Le fantôme de Bouisset

Et pire, bien pire, le sort fait à l’Association pour un musée Firmin Bouisset. Elle perd 80% de sa subvention. Autant dire que la voilà rayée des tablettes municipales. A-t-elle démérité? S’est-elle endormie? A-t-elle trahi ses objectifs? Non, trois fois non! L’association est bien vivante. 11000 visiteurs en 2014 pour l’exposition sur la « Pub et l’enfant ». Des retombées médiatiques que nombre d’événements culturels ont du nous envier… Sans oublier le long, obscur et patient travail pour rassembler les oeuvres de notre grand affichiste, pour constituer le fonds nécessaire à la création d’un musée digne de ce nom!  Que dit le maire?

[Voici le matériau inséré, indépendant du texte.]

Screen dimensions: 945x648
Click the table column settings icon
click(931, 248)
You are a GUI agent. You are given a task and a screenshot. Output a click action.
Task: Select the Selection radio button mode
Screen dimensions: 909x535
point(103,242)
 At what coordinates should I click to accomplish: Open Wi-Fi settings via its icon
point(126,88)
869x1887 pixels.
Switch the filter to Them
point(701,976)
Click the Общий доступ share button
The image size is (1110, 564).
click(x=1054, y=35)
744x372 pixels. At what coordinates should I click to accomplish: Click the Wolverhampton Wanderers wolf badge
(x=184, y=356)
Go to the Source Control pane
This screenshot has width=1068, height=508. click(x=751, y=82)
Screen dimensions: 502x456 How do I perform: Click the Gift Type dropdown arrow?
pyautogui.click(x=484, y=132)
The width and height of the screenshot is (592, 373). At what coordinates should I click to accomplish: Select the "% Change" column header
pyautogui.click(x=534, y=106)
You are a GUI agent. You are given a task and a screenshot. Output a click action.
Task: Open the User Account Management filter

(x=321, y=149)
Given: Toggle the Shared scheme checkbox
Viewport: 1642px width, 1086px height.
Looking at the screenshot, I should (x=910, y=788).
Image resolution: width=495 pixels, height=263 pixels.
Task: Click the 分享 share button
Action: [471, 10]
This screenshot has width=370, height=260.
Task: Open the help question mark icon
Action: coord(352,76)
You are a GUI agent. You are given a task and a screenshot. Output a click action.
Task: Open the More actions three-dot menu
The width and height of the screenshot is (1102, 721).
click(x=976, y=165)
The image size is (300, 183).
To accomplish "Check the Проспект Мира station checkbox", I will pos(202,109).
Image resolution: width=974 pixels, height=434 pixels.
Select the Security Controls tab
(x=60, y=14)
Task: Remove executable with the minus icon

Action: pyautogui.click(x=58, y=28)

Il met tout dans le même panier. Résultat, l’aide pour monter cette expo qui a duré six mois, devient une subvention de fonctionnement. Un tour de passe-passe propre à décourager tout ambition. . Et ça continue! Voilà « qu’il valorise la salle mise à disposition »  pour entreposer les oeuvres de Firmin Bouisset. En quelque sorte il fait payer un loyer à 4000 euros l’année! La seule association à être ainsi traitée. Bigre!

C’est une décision qui illustre à merveille le double langage de cette majorité. Coté face : nous sommes d’accord avec ce projet. Coté pile : on coupe les vivres!

Ah, le sucre!

Mais tout le monde n’est pas logé à la même enseigne. Témoin, la convention passée avec le Tennis Club. Elle octroie une subvention de plus de 24000 euros (remboursement d’un emprunt pour couvrir un court) qui donne à ce club l’entière disposition des installations municipales. Mais promis, juré, les joueurs occasionnels, les touristes pourront disposer des installations. Le seul hic, c’est que ce n’est pas écrit dans la Convention, qui à bien la lire privatise de fait des équipements publics.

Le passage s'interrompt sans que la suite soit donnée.